_WORK INSTRUCTIONS_
Without changing a character, output all of the records.

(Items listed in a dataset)
####################
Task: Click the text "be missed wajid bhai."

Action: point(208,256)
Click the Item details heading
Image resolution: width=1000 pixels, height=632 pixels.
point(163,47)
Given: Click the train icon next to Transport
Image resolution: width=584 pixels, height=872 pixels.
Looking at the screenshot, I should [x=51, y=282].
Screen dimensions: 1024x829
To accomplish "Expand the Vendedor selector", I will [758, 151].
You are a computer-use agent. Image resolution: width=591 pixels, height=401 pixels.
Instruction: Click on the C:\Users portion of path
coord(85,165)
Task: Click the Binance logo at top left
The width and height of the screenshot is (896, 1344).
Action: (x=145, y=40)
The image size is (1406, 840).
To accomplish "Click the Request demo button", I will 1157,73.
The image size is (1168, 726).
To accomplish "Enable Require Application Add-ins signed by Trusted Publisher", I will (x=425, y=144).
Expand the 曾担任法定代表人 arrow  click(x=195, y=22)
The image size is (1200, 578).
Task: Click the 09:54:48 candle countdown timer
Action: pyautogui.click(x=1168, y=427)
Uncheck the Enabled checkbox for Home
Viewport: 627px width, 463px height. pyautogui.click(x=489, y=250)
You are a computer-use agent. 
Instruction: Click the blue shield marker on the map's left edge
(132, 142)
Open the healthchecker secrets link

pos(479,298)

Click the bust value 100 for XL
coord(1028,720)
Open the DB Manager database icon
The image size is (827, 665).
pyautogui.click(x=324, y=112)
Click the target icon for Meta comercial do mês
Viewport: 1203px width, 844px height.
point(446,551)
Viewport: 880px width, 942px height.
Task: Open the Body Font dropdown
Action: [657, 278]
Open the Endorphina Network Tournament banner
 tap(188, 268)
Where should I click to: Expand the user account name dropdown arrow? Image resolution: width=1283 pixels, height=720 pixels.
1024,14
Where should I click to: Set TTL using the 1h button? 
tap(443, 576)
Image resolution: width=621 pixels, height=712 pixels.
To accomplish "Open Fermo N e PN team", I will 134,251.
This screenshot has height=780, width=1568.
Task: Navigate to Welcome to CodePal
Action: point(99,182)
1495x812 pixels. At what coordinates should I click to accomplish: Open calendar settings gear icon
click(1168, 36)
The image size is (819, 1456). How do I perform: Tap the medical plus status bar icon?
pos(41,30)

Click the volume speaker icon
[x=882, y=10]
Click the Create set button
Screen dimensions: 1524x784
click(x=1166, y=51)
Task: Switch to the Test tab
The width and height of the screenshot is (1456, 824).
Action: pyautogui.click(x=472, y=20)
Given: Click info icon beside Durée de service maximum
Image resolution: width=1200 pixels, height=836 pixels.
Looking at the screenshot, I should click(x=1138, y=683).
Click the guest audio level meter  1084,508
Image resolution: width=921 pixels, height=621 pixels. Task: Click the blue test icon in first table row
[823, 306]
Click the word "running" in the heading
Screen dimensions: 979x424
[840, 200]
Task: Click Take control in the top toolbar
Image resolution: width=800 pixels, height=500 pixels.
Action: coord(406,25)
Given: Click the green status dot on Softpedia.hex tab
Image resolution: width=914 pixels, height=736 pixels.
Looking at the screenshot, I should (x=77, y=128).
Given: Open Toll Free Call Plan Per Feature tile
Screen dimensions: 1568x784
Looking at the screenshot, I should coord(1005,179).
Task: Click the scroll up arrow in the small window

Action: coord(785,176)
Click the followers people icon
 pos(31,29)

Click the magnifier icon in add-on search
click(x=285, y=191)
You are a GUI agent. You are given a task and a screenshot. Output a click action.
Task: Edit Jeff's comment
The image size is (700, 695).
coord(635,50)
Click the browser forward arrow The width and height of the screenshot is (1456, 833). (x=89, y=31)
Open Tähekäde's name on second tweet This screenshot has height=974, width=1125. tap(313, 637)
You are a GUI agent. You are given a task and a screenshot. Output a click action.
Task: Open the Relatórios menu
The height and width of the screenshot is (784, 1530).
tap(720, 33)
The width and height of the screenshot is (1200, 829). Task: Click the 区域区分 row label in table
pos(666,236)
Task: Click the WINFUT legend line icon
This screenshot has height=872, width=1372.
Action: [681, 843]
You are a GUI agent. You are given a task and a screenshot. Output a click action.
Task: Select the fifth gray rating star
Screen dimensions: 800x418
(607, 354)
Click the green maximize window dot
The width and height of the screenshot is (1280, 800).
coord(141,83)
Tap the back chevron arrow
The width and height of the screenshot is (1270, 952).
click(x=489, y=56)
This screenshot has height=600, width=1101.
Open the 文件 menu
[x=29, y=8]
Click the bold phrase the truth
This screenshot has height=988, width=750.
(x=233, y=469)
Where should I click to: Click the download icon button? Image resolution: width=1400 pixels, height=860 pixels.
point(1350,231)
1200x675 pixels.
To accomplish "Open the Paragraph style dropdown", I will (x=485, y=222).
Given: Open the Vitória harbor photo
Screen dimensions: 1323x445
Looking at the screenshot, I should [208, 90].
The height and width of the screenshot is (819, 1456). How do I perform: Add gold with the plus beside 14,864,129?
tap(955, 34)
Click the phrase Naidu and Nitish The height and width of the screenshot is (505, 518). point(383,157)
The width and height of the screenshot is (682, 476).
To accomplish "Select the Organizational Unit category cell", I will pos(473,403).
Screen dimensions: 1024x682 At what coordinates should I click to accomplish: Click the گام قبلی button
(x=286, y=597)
####################
_TASK RESULT_
Task: Click the text "be missed wajid bhai."

Action: point(208,256)
Click the Item details heading
Image resolution: width=1000 pixels, height=632 pixels.
point(163,47)
Given: Click the train icon next to Transport
Image resolution: width=584 pixels, height=872 pixels.
Looking at the screenshot, I should [x=51, y=282].
Screen dimensions: 1024x829
To accomplish "Expand the Vendedor selector", I will [758, 151].
You are a computer-use agent. Image resolution: width=591 pixels, height=401 pixels.
Instruction: Click on the C:\Users portion of path
coord(85,165)
Task: Click the Binance logo at top left
The width and height of the screenshot is (896, 1344).
Action: (x=145, y=40)
The image size is (1406, 840).
To accomplish "Click the Request demo button", I will 1157,73.
The image size is (1168, 726).
To accomplish "Enable Require Application Add-ins signed by Trusted Publisher", I will (x=425, y=144).
Expand the 曾担任法定代表人 arrow  click(x=195, y=22)
The image size is (1200, 578).
Task: Click the 09:54:48 candle countdown timer
Action: pyautogui.click(x=1168, y=427)
Uncheck the Enabled checkbox for Home
Viewport: 627px width, 463px height. pyautogui.click(x=489, y=250)
You are a computer-use agent. 
Instruction: Click the blue shield marker on the map's left edge
(132, 142)
Open the healthchecker secrets link

pos(479,298)

Click the bust value 100 for XL
coord(1028,720)
Open the DB Manager database icon
The image size is (827, 665).
pyautogui.click(x=324, y=112)
Click the target icon for Meta comercial do mês
Viewport: 1203px width, 844px height.
point(446,551)
Viewport: 880px width, 942px height.
Task: Open the Body Font dropdown
Action: [657, 278]
Open the Endorphina Network Tournament banner
 tap(188, 268)
Where should I click to: Expand the user account name dropdown arrow? Image resolution: width=1283 pixels, height=720 pixels.
1024,14
Where should I click to: Set TTL using the 1h button? 
tap(443, 576)
Image resolution: width=621 pixels, height=712 pixels.
To accomplish "Open Fermo N e PN team", I will 134,251.
This screenshot has height=780, width=1568.
Task: Navigate to Welcome to CodePal
Action: point(99,182)
1495x812 pixels. At what coordinates should I click to accomplish: Open calendar settings gear icon
click(1168, 36)
The image size is (819, 1456). How do I perform: Tap the medical plus status bar icon?
pos(41,30)

Click the volume speaker icon
[x=882, y=10]
Click the Create set button
Screen dimensions: 1524x784
click(x=1166, y=51)
Task: Switch to the Test tab
The width and height of the screenshot is (1456, 824).
Action: pyautogui.click(x=472, y=20)
Given: Click info icon beside Durée de service maximum
Image resolution: width=1200 pixels, height=836 pixels.
Looking at the screenshot, I should click(x=1138, y=683).
Click the guest audio level meter  1084,508
Image resolution: width=921 pixels, height=621 pixels. Task: Click the blue test icon in first table row
[823, 306]
Click the word "running" in the heading
Screen dimensions: 979x424
[840, 200]
Task: Click Take control in the top toolbar
Image resolution: width=800 pixels, height=500 pixels.
Action: coord(406,25)
Given: Click the green status dot on Softpedia.hex tab
Image resolution: width=914 pixels, height=736 pixels.
Looking at the screenshot, I should (x=77, y=128).
Given: Open Toll Free Call Plan Per Feature tile
Screen dimensions: 1568x784
Looking at the screenshot, I should coord(1005,179).
Task: Click the scroll up arrow in the small window

Action: coord(785,176)
Click the followers people icon
 pos(31,29)

Click the magnifier icon in add-on search
click(x=285, y=191)
You are a GUI agent. You are given a task and a screenshot. Output a click action.
Task: Edit Jeff's comment
The image size is (700, 695).
coord(635,50)
Click the browser forward arrow The width and height of the screenshot is (1456, 833). (x=89, y=31)
Open Tähekäde's name on second tweet This screenshot has height=974, width=1125. tap(313, 637)
You are a GUI agent. You are given a task and a screenshot. Output a click action.
Task: Open the Relatórios menu
The height and width of the screenshot is (784, 1530).
tap(720, 33)
The width and height of the screenshot is (1200, 829). Task: Click the 区域区分 row label in table
pos(666,236)
Task: Click the WINFUT legend line icon
This screenshot has height=872, width=1372.
Action: [681, 843]
You are a GUI agent. You are given a task and a screenshot. Output a click action.
Task: Select the fifth gray rating star
Screen dimensions: 800x418
(607, 354)
Click the green maximize window dot
The width and height of the screenshot is (1280, 800).
coord(141,83)
Tap the back chevron arrow
The width and height of the screenshot is (1270, 952).
click(x=489, y=56)
This screenshot has height=600, width=1101.
Open the 文件 menu
[x=29, y=8]
Click the bold phrase the truth
This screenshot has height=988, width=750.
(x=233, y=469)
Where should I click to: Click the download icon button? Image resolution: width=1400 pixels, height=860 pixels.
point(1350,231)
1200x675 pixels.
To accomplish "Open the Paragraph style dropdown", I will (x=485, y=222).
Given: Open the Vitória harbor photo
Screen dimensions: 1323x445
Looking at the screenshot, I should [208, 90].
The height and width of the screenshot is (819, 1456). How do I perform: Add gold with the plus beside 14,864,129?
tap(955, 34)
Click the phrase Naidu and Nitish The height and width of the screenshot is (505, 518). point(383,157)
The width and height of the screenshot is (682, 476).
To accomplish "Select the Organizational Unit category cell", I will pos(473,403).
Screen dimensions: 1024x682 At what coordinates should I click to accomplish: Click the گام قبلی button
(x=286, y=597)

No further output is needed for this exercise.